What the task asks —
Check each line of the data for the string "list". Report how many have it, and give nothing else.

== Data for analysis ==

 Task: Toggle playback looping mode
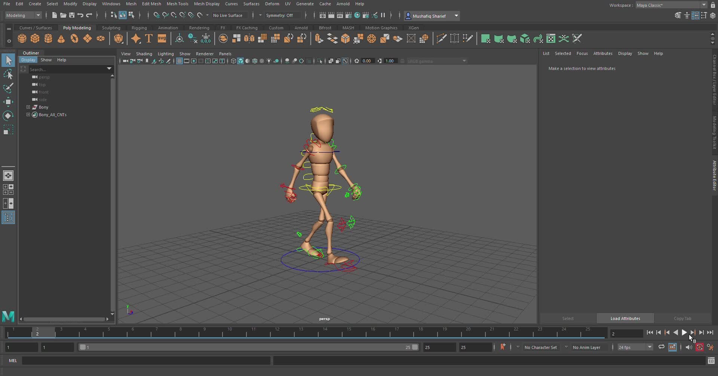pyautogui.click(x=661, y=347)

===
== Data for analysis ==

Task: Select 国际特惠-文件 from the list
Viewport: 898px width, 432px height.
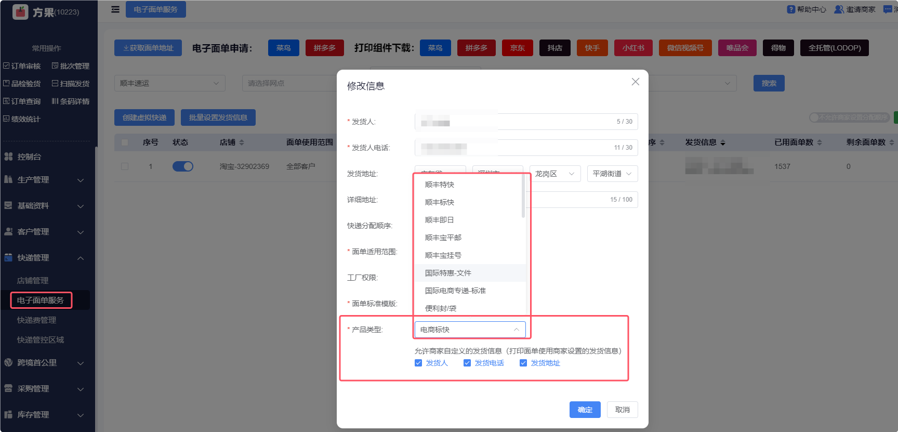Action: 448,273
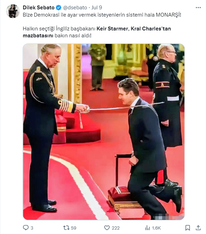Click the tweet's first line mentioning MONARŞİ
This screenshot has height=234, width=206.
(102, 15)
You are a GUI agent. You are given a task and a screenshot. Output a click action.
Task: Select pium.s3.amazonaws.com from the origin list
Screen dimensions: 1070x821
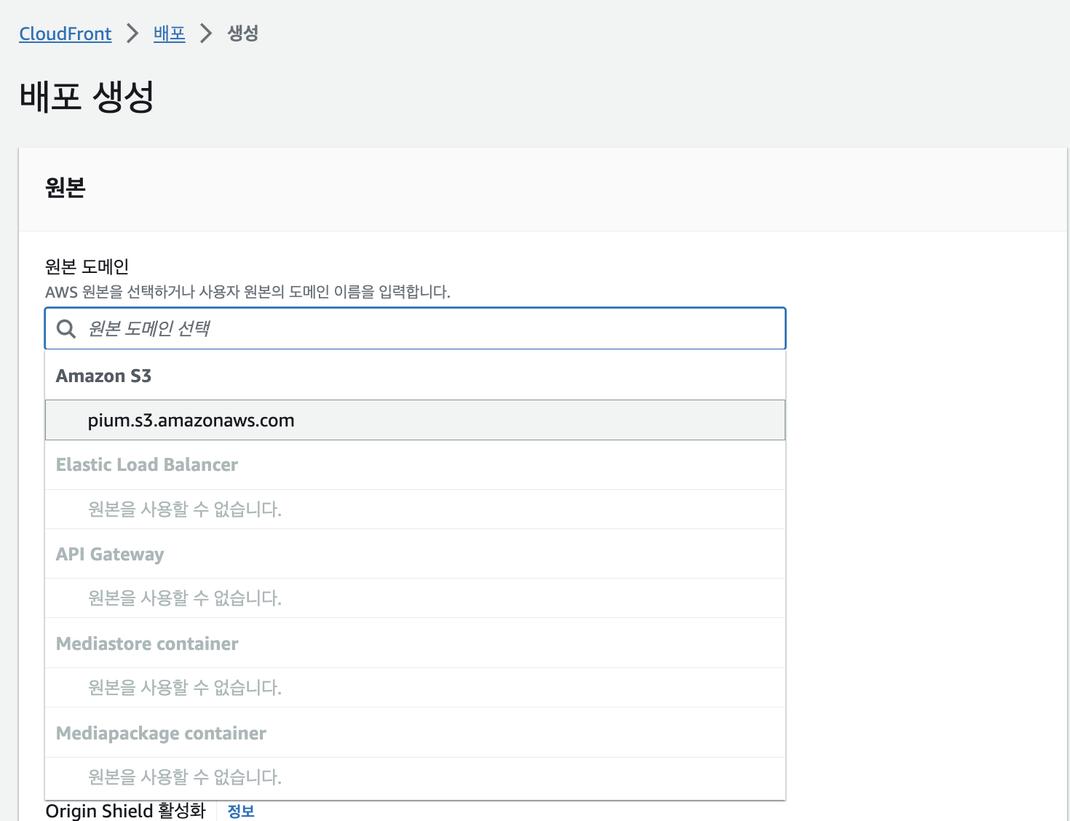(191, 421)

===

Solution to this task —
2